Because of the uncertainty expressed by her, his eyes were now seeking, frightened, sad. The combination had an intense appeal for her. She merely looked at him dubiously, wondering what could be the result of such an infatuation as this. And he, noting the wavering something in her own eyes, pulled her closer and kissed her. Instead of resenting it she lay for a moment willingly, joyously, in his arms, then suddenly sat up, the thought of what she was permitting him to do—kiss her in this way—and what it must mean to him, causing her on the instant to recover all her poise. “I think you’d better go now,” she said definitely, yet not unkindly. “Don’t you?”

And Clyde, who himself had been surprised and afterwards a little startled, and hence reduced by his own boldness, now pleaded rather weakly, and yet submissively. “Angry?”

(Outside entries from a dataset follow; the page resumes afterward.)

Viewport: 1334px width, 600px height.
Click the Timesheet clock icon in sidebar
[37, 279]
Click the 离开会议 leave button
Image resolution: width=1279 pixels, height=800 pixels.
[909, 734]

And she, in turn sensing his submissiveness, that of the slave for the master, and in part liking and in part resenting it, since like Roberta and Hortense, even she preferred to be mastered rather than to master, shook her head negatively and a little sadly.

“It’s very late,” was all she said, and smiled tenderly.

And Clyde, realizing that for some reason he must not say more, had not the courage or persistence or the background to go further with her now, went for his coat and, looking sadly but obediently back at her, departed.